◆ Work instruction: Report only the number of lines in the entries below that hold the word "Task".

[Collected data entries]

::::::::::

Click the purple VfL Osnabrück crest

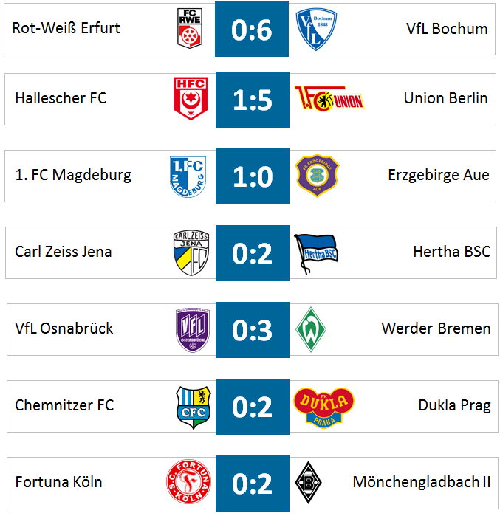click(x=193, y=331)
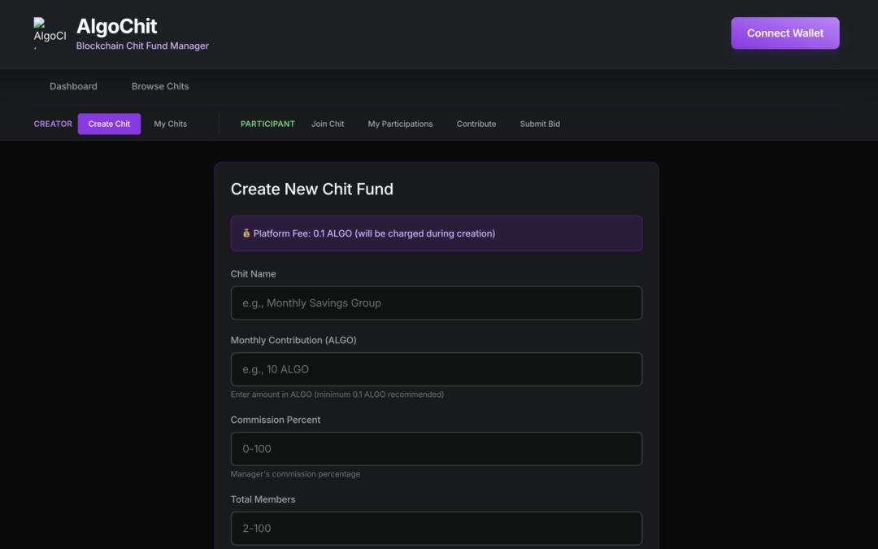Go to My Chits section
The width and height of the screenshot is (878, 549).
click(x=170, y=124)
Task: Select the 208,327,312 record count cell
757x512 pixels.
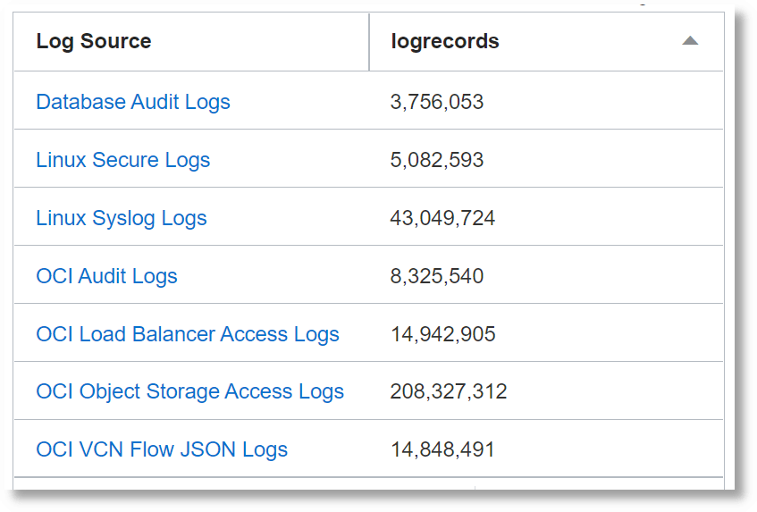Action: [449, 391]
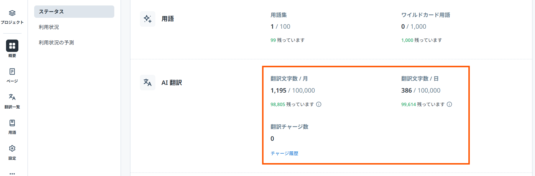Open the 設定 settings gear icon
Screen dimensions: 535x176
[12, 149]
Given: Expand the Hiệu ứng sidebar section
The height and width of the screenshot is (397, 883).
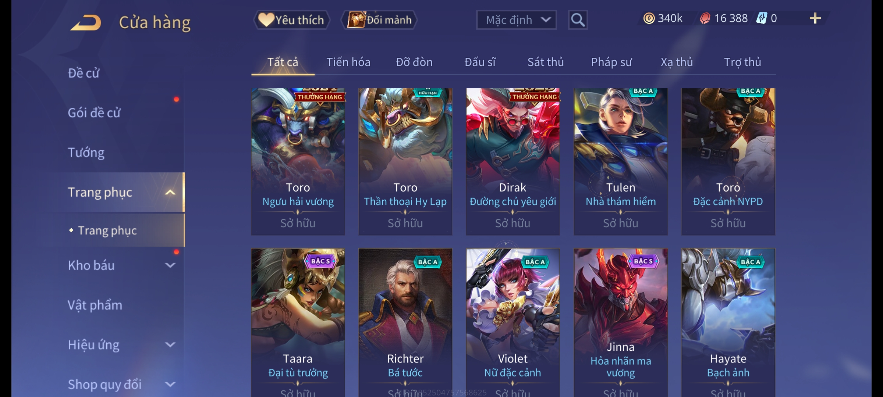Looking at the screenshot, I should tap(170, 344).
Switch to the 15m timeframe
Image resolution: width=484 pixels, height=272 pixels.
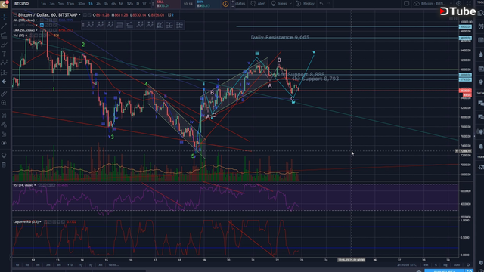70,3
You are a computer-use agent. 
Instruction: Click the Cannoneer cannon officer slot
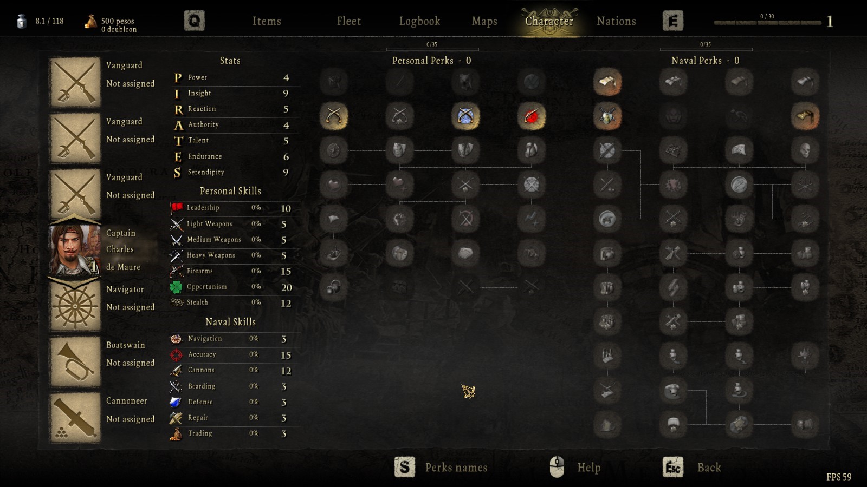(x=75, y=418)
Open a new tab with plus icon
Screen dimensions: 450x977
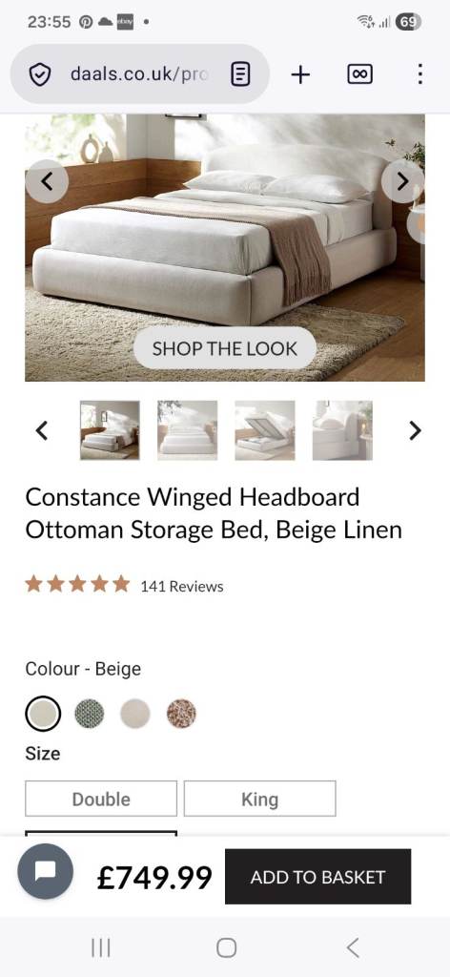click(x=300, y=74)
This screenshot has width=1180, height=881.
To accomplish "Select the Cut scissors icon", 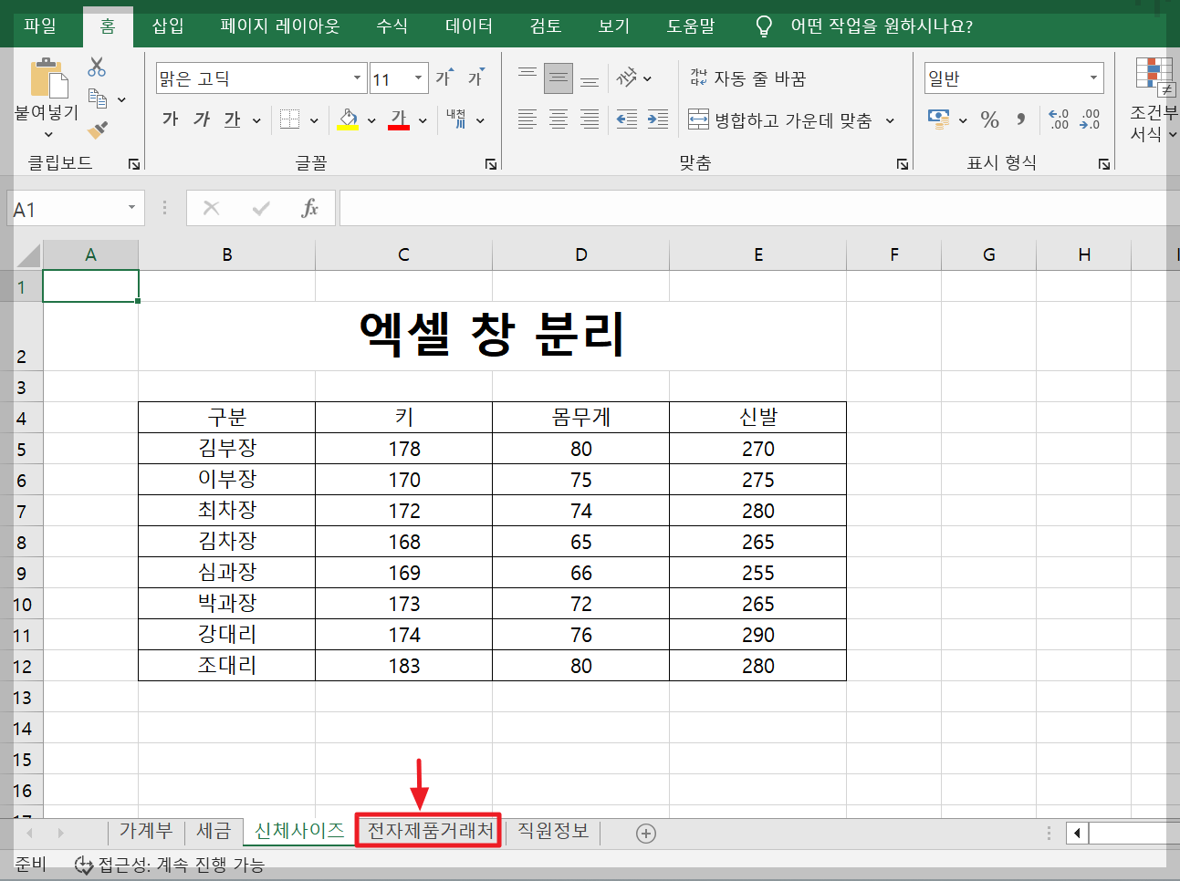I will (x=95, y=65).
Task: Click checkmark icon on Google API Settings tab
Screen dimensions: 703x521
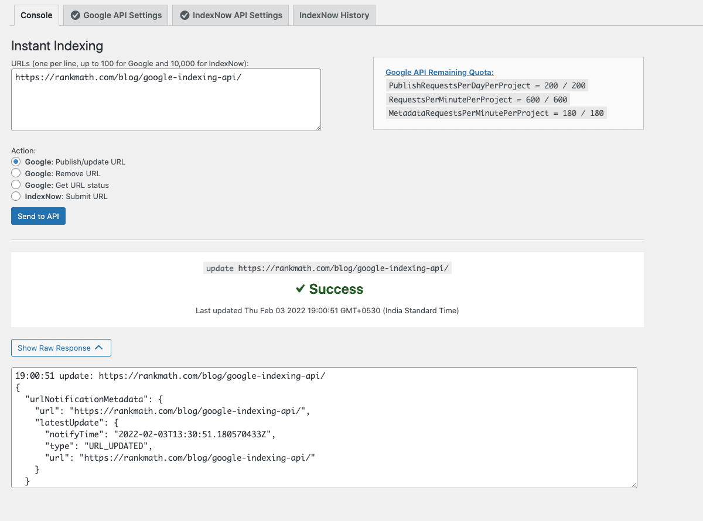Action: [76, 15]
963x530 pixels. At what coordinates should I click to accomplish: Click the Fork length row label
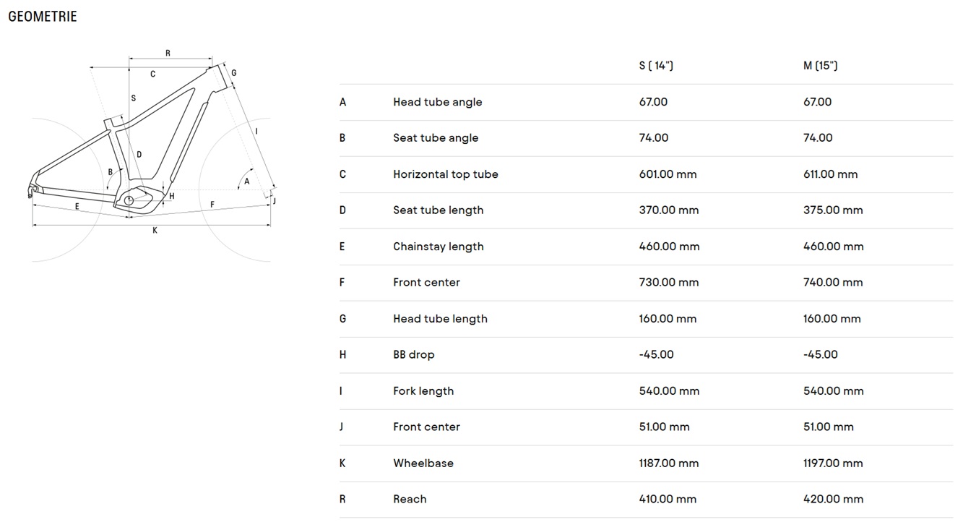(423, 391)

::::::::::

◆ Solution to the exercise: 2